Leadership is paradoxical. We know it exists – certainly we have all experienced it in one way or another, but differing perceptions of leadership result in differing ideas about what leadership is.
With a longstanding background in the recruitment industry, I’ve known many successful leaders, both in the commercial and public sectors. I’ve always been interested in the processes organisations undertake to identify leadership capabilities prior to recruiting and selecting their leaders. Back in 2000, as part of my doctoral research, I started investigating this process.
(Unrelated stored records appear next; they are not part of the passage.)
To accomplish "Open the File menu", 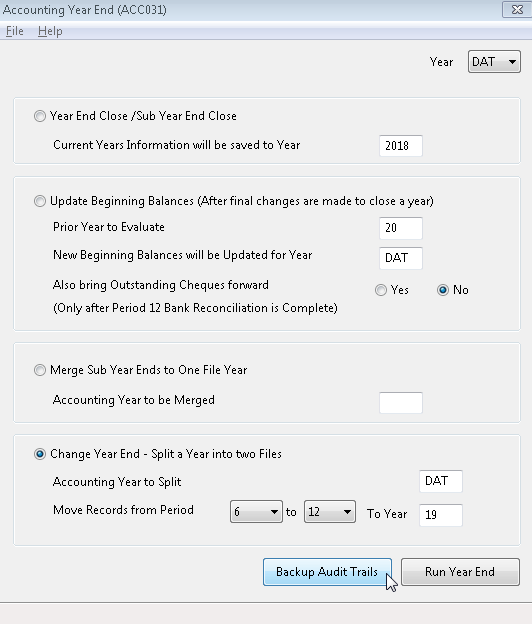I will 15,31.
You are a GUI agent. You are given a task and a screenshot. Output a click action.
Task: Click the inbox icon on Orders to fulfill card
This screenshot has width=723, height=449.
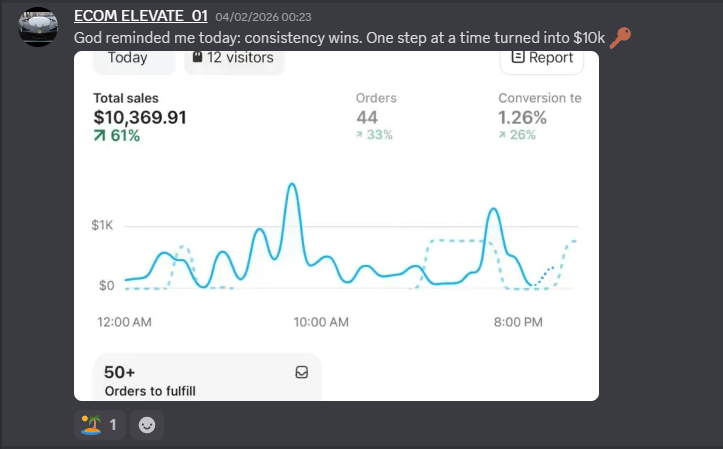302,372
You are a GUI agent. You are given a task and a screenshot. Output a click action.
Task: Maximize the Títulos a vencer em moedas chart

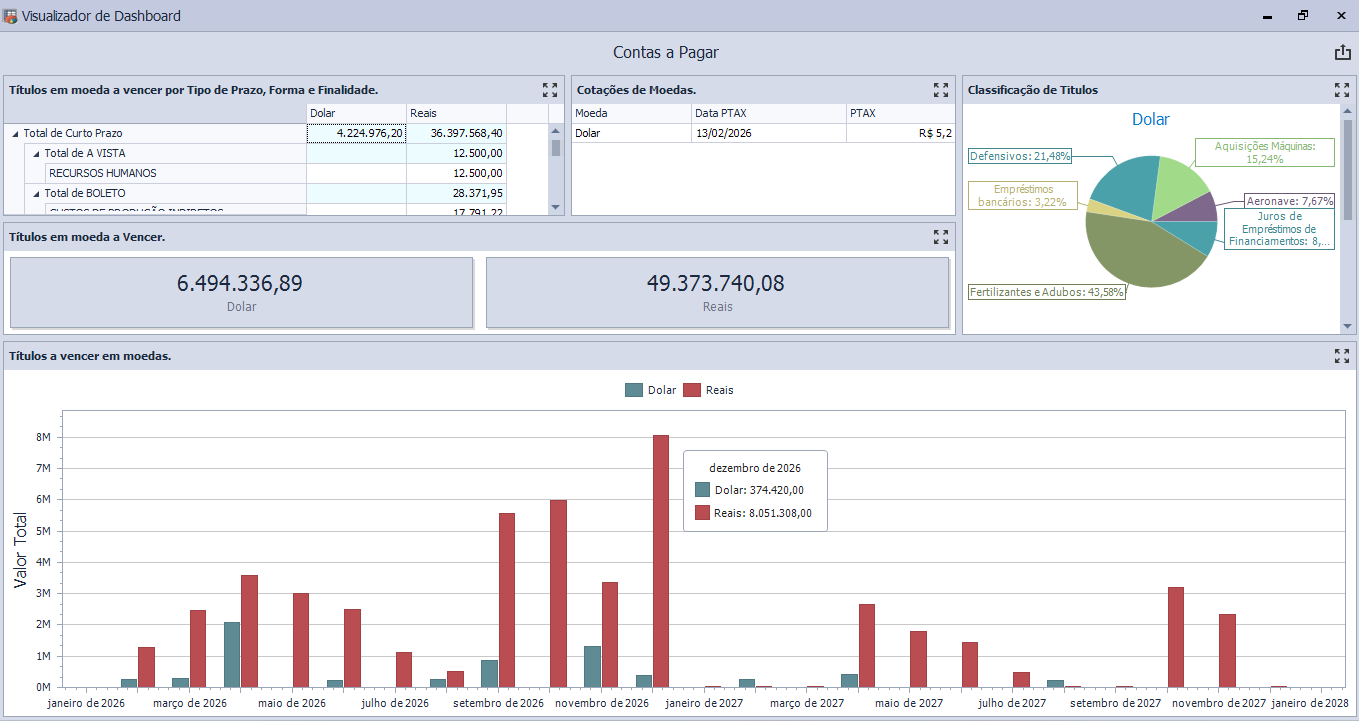coord(1341,354)
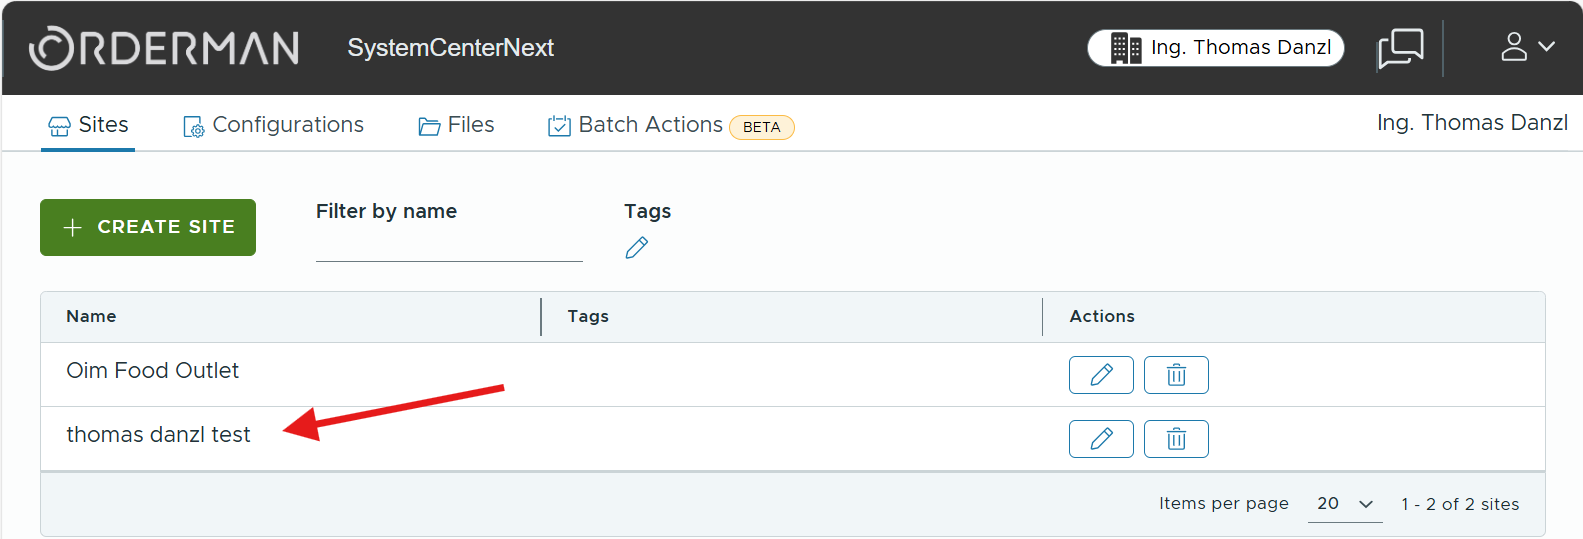Expand the items per page dropdown
This screenshot has height=539, width=1583.
(x=1344, y=504)
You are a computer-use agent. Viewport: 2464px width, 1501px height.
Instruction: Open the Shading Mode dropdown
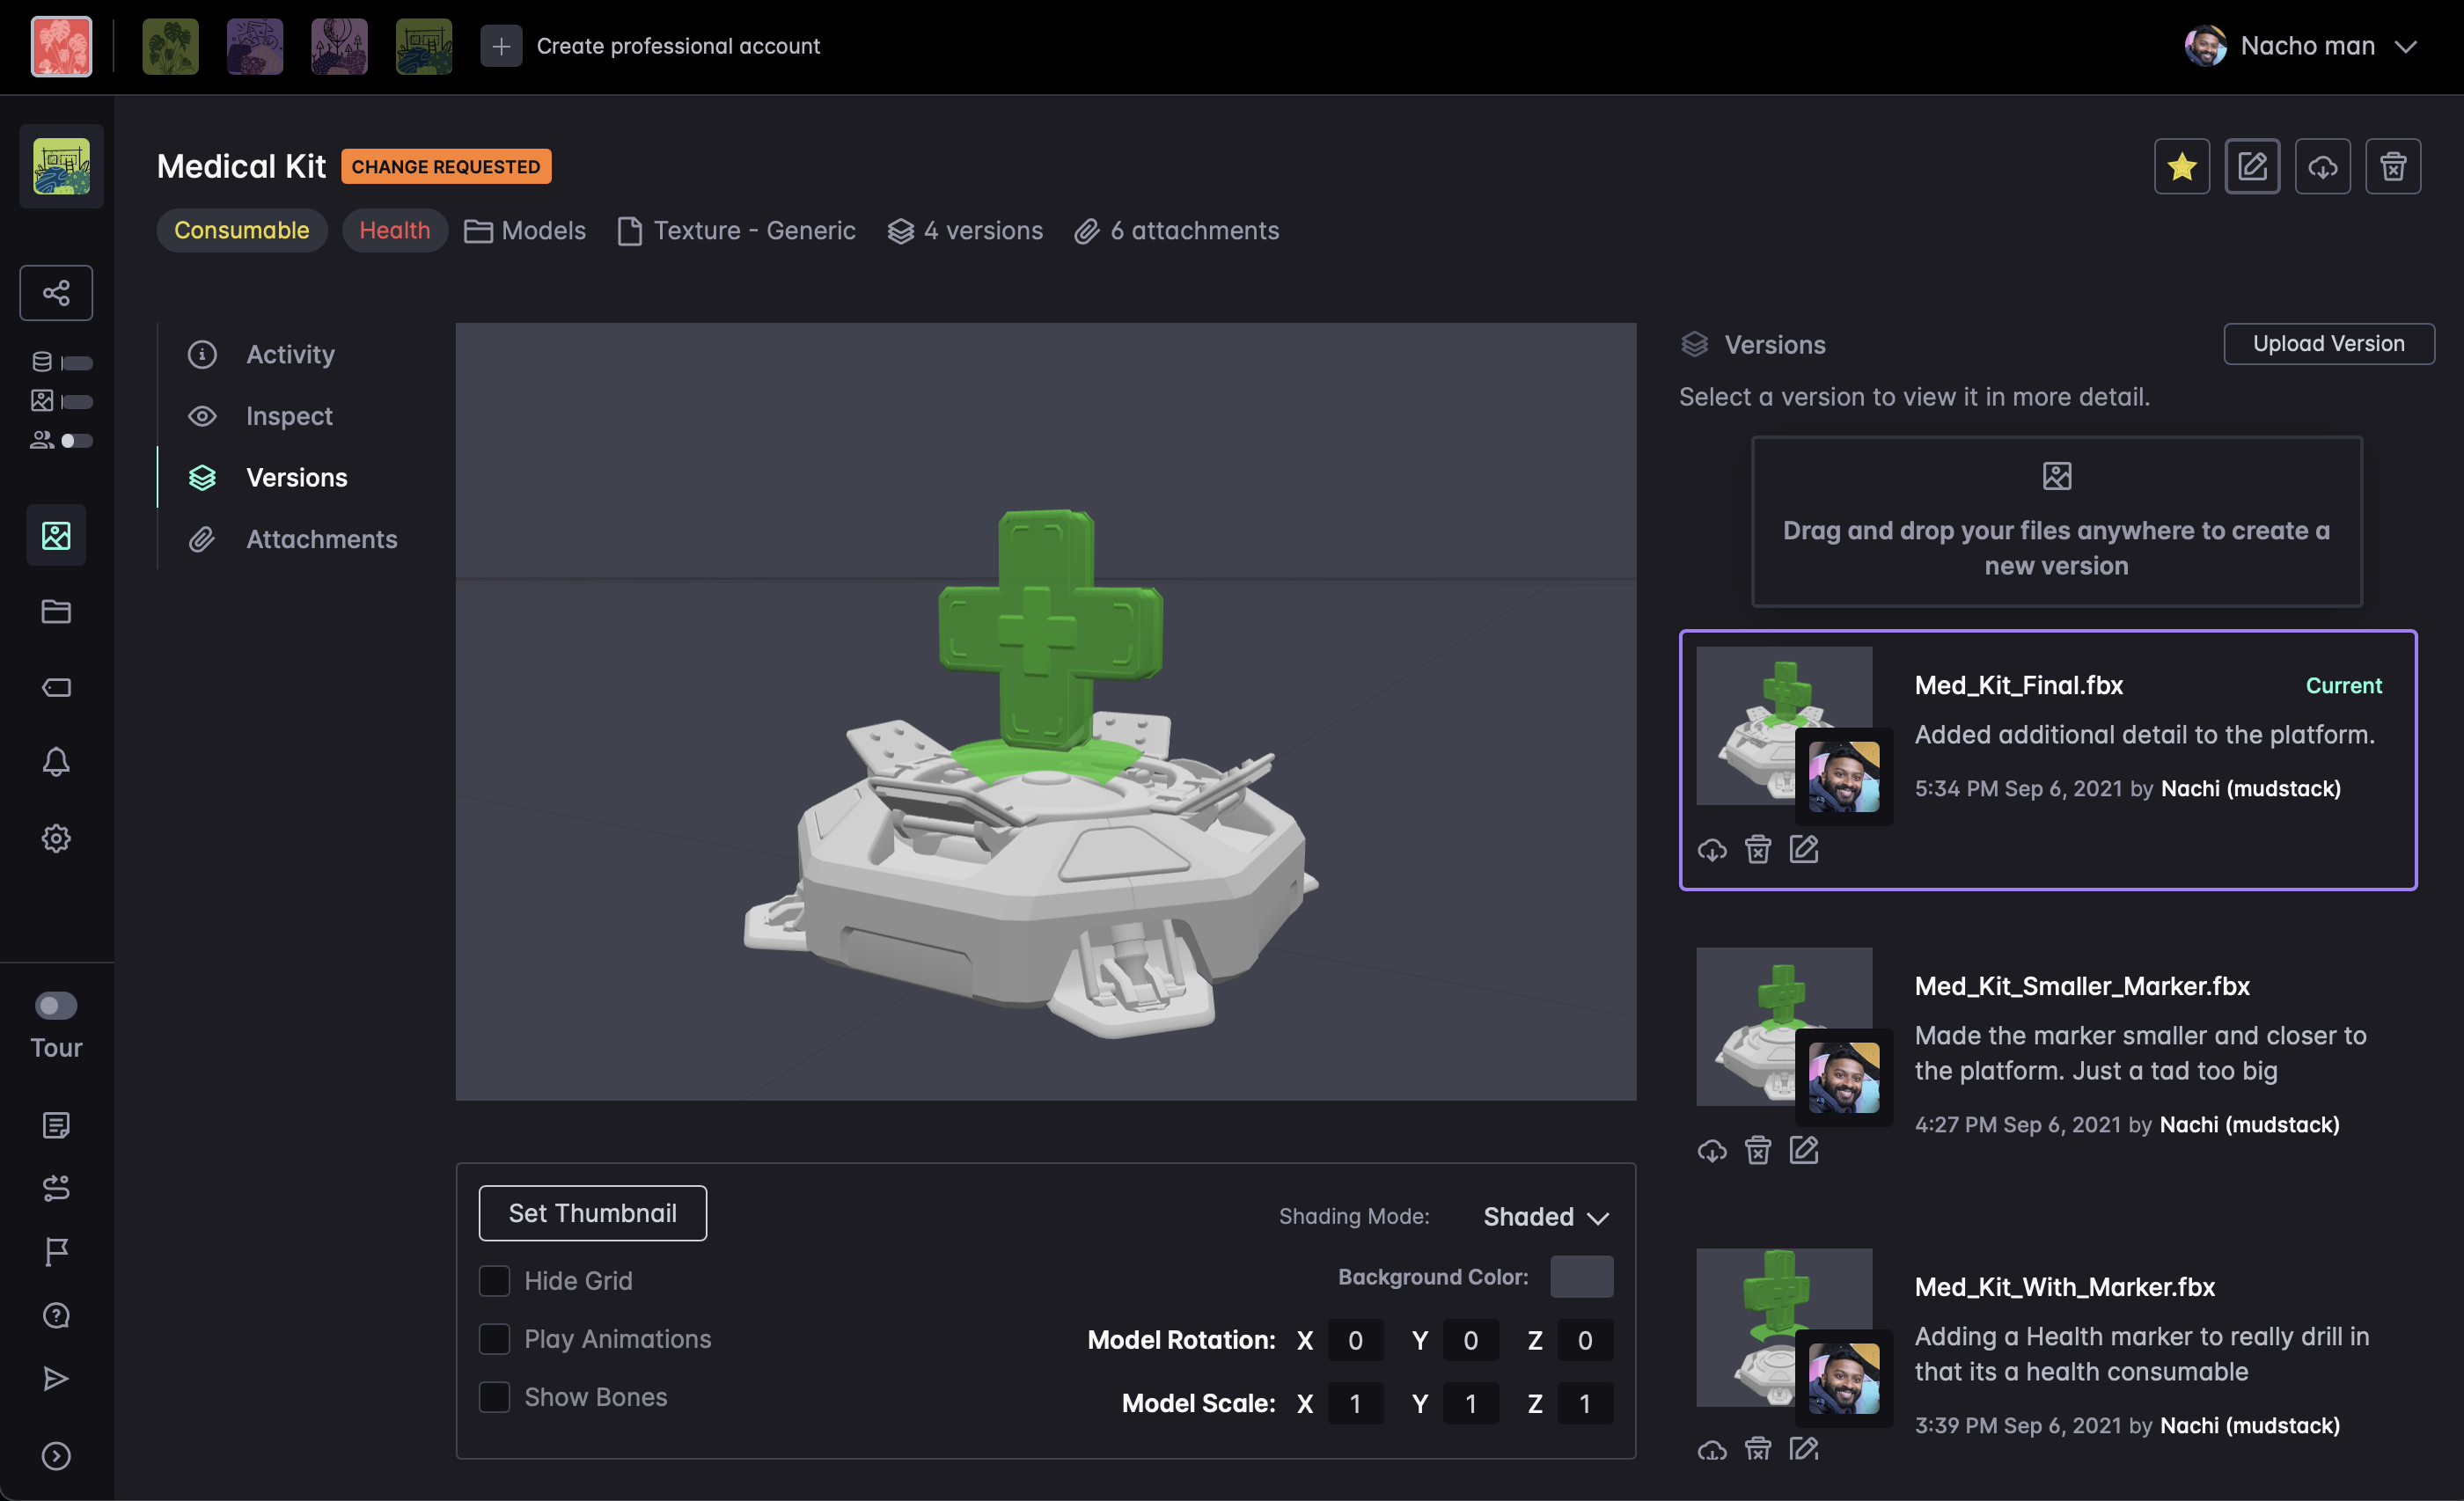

It resulted in some interesting findings:
- Perceptions of leadership are varied and those individual interpretations of leadership are enduring;
- Interpretations of leadership are influenced by context, experience, beliefs, values, knowledge and other aspects that impact on forming such perceptions, and;
- Organisations tend to focus on defining what leadership is, rather than determining what it is that their leaders are required to do.
Drawing upon my empirical research, including documented evidence and structured observation of a broad cross-section of industry sectors, I have distilled the essence of leadership to seven axioms, an axiom being a statement or proposition that is regarded as being evidently true:
Axiom 1: It’s not about defining leadership, it’s about what you want leadership to do.
We often hear the old catch cry when things are not going to plan or individual expectations are not met ‘We need some leadership around here’. My retort is always ‘Tell me, what is it you want this thing called leadership to do?’ It makes for a clearer understanding of leadership expectations and assists in clarifying goals and objectives, expected outcomes and what needs to be achieved through leadership in the given situation or context.
Axiom 2: Context is Critical.
Context is critical to leadership. It is the landscape creating a vast array of environmental influences. Each organisation or role exists in its own unique context and requires different capabilities to deliver an effective leadership outcome. Major cultural change, expansive growth opportunities, global presence compared to a local presence and demographic differences or skill deficiencies are just some examples of different organisational contexts requiring the application of different leadership capabilities.
Axiom 3: The application of capabilities is fundamental to leadership effectiveness.
Leadership as an activity demands outcomes. Delivering those outcomes will be dependent upon the application of particular capabilities. Capabilities are best categorised and identified under six elements of leadership – character, personal capability, interpersonal skills, leading change, focus on results and intellect. By way of example, capabilities residing in the element of character may include trust, integrity, doing what one says he/she will do, treating everyone the same and following through on promises and commitments.
Axiom 4: The interdependency between role intent, performance outcomes and context will determine required leadership capabilities.
If clarity exists on the intent of the role (purpose), performance outcomes (deliverables) and the context in which the role resides, then we are able to determine the leadership capabilities required to deliver the performance outcomes to achieve the intent of the role in the context in which it resides.
Axiom 5: Having a leadership philosophy endorses an individual’s leadership brand.
A leadership philosophy is an important determinant of an individual’s leadership brand (personal brand), which is how they want to be seen, as well as how they are going to act as a leader. If an individual wants to be seen as a leader for being strategic, championing change, and focused on results, then the articulation of the brand must be translated into action.
Axiom 6: To act like a leader one must think like a leader.
Effective leaders have the capacity to apply leadership thinking – the way a person thinks when applying themselves in a leadership situation. Leaders who do this well have the capacity to resolve wicked problems. A wicked problem is generally something that has not been encountered before and requires the application of such capabilities as sound judgment, problem solving, decision making, logic, strategy, negotiation and intuition
Axiom 7: Practising leadership ensures mastery.
As in all fields of endeavour, the key to effective leadership is practice. A measure of a leader’s effectiveness is the extent to which he or she achieves desired outcomes. Elite golfers play golf 20% of the time; they practice golf 80% of the time.
Of each of the axioms, context is particularly crucial to leadership because it denotes the landscape and terrain for a leader to manoeuvre. The context in which leadership is enacted further provides the stage and setting for the outcomes to be derived.
These Seven Axioms of Leadership continue to guide me when I am recruiting, selecting and coaching individuals for leadership roles. Knowing where an organisation is going means understanding what its leadership needs to do to achieve the outcomes required.
What’s your experience of leadership? Which one of these axioms resonates most strongly with you?